One of the main purposes of having a comprehensive competitive landscape is to help you know where you stand in the market so that you can speak effectively to customers and remove friction. Likewise, the Competitive Landscape Analysis worksheet is a great resource to quickly get any new team members up to speed!
Your competitors might have a big client list, be in multiple markets, and have set messaging. You don’t. This means you have a fresh start to do everything better. You can fix what’s broken. But you can’t do that until you’ve actually scoped out the competition.
If you’re done with this analysis and you’ve found that you’re in a packed space, that’s a good moment to pause. Identify if this is the right path. You need to ask yourself if you’re doing something so different from everyone else
Do you have a strategic advantage or a new type of customer acquisition strategy? Or should you back out and find a tighter sub-segment where you can own the market?

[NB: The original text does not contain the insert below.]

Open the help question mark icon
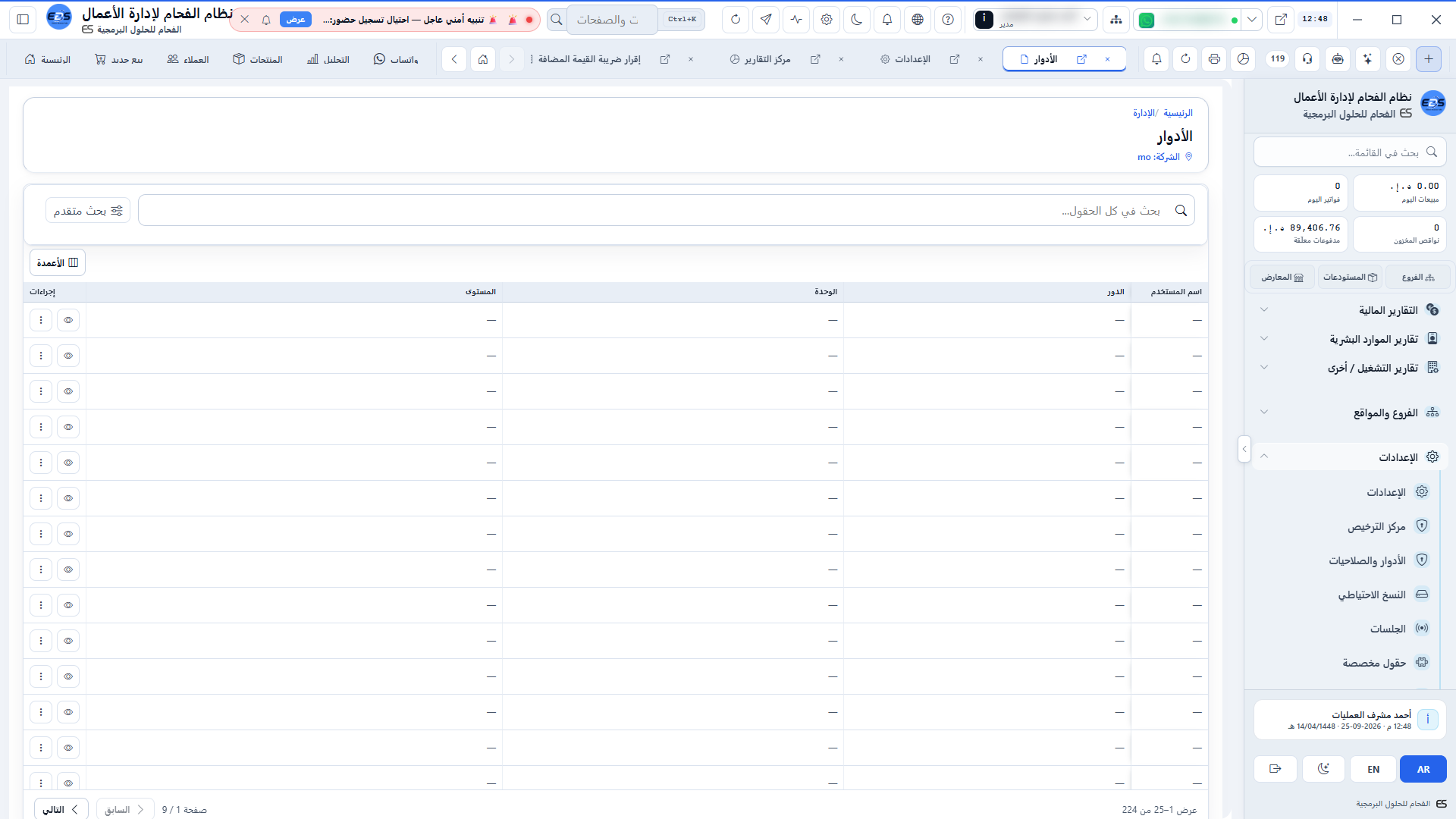Viewport: 1456px width, 819px height. click(948, 20)
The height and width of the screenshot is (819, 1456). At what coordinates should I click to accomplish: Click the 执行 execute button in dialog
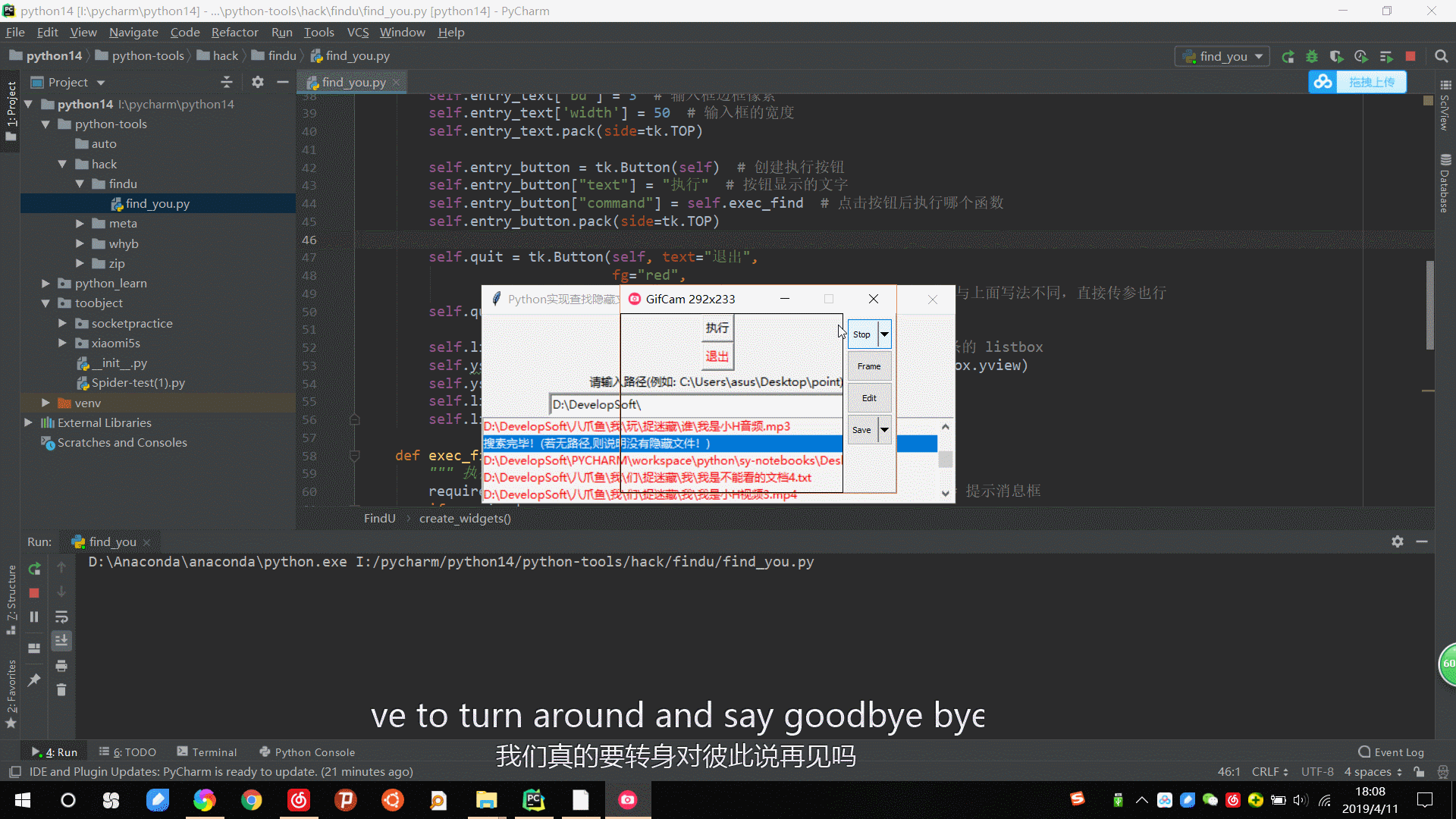click(716, 327)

This exercise should further validate whether or not you selected Mr./Ms. Right Now (that is, the right ICP).
A Final Thought: Your Biggest Competitor
While it’s good to research the competition in order to understand how to approach the market, you should keep in mind that the biggest and most common competitor is the status quo.
The majority of technology products out there today automate some kind of manual process, they don’t replace an existing technology. Your competitive analysis is here to help you get ahead faster and avoid unnecessarily learning things your competition has already spent money learning.
That is not to say that you should focus your world view or strategy on actually competing with them. That day will come when you begin to hear consistent feedback from your market that you are being compared with a specific company.
Preparing for competition with everyone is effectively fighting blind.
Validating your ICP and gaining more and better knowledge of your competitors will help immensely when developing your customer acquisition strategy.